Le jeudi 9 juin 2016 est une date qui aura marqué la scène rap québécoise à tout jamais. Il s’agit du jour où s’est tenu le spectacle d’ouverture des Francofolies de Montréal, mettant en vedette les groupes Brown, Alaclair Ensemble, Dead Obies ainsi que Loud Lary Ajust.
Malgré le froid et la pluie, l’événement avait alors attiré une foule magistrale, même s’il semblait audacieux de présenter uniquement des rappeurs franglais (sans oublier l’exclusion de LLA à l’ADISQ et de Dead O’ pour une subvention Musicaction). La soirée avait entre autres été marquée par une apparition de Koriass pour quelques pièces. On se rappellera également qu’il avait scandé «On est les nouveaux Robert Charlebois.» Il avait ensuite spécifié, sur sa page Facebook, qu’il s’agissait d’une citation du producteur Ruffsound.
Cette phrase lancée à la blague porte néanmoins une grande part de vérité. Comme l’Osstidcho l’a été à son époque dans un contexte social empreint de contestations, l’Osstidtour se positionne comme la voix d’une génération revendicatrice et met de l’avant des artistes représentant la jeunesse d’aujourd’hui avec le rap franglais comme outil de contre-culture.

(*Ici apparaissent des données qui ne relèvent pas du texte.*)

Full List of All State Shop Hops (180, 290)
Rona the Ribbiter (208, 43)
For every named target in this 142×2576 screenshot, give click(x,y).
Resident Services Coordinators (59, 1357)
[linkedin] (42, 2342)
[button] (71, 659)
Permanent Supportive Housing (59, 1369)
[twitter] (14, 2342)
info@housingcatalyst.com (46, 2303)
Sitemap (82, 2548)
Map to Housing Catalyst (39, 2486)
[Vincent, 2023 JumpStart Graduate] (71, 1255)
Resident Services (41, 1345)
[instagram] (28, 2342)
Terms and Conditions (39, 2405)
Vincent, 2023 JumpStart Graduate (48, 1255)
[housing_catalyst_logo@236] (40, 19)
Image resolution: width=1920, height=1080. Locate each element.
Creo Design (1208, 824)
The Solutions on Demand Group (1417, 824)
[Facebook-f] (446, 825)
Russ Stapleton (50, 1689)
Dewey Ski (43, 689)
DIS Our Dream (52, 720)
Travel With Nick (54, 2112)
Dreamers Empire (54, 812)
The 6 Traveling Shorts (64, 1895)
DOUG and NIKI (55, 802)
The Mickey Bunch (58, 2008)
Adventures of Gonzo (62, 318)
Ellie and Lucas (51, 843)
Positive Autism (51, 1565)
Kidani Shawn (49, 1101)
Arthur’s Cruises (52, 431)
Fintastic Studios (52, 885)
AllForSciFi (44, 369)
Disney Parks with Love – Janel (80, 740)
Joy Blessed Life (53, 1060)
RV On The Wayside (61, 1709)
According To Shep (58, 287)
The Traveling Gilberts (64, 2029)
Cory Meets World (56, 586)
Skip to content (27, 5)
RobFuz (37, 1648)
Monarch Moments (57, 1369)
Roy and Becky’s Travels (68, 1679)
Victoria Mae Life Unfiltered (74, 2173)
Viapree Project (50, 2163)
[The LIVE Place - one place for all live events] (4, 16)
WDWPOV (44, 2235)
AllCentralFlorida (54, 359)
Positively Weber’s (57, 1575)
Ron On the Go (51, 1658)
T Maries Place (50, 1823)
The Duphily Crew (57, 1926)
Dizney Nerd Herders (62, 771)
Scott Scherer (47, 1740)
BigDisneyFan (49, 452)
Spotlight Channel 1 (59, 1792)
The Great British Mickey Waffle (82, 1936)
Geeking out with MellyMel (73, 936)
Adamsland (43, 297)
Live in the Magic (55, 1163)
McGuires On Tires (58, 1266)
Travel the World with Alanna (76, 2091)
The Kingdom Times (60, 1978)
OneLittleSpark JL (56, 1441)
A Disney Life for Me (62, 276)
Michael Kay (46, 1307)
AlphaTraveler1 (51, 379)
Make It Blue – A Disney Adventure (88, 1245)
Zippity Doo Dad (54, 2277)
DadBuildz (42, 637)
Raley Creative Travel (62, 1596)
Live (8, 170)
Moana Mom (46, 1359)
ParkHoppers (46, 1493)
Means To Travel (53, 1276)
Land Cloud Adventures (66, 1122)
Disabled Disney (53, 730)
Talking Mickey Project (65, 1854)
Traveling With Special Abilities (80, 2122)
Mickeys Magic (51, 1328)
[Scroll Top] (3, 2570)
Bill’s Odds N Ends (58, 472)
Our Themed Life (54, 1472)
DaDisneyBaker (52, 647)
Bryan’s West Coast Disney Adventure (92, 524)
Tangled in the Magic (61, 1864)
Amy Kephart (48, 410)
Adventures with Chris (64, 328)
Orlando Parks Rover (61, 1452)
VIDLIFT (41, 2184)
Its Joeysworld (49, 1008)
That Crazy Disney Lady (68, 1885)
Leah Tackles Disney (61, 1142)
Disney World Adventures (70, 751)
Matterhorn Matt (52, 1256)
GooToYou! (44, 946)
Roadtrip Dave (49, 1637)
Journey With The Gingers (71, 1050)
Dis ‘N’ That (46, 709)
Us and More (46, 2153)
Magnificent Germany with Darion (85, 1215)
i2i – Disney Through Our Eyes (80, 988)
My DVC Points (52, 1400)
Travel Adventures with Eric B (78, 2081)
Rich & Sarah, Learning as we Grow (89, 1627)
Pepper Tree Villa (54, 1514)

Tel que ce fut le cas pour le rock joual de Charlebois dans les années 60 et 70, le rap n’occupe malheureusement pas l’espace médiatique qui lui revient.
À l’image de l’Osstidcho, qui a dû changer deux fois de salle à cause d’une popularité sans cesse grandissante, l’Osstidtour se voyait déjà obligé d’annoncer, plus de trois mois d’avance, une supplémentaire au Club Soda pour le 4 février ainsi qu’une autre, plus tard, le 17 février (les deux premières dates étant sold out).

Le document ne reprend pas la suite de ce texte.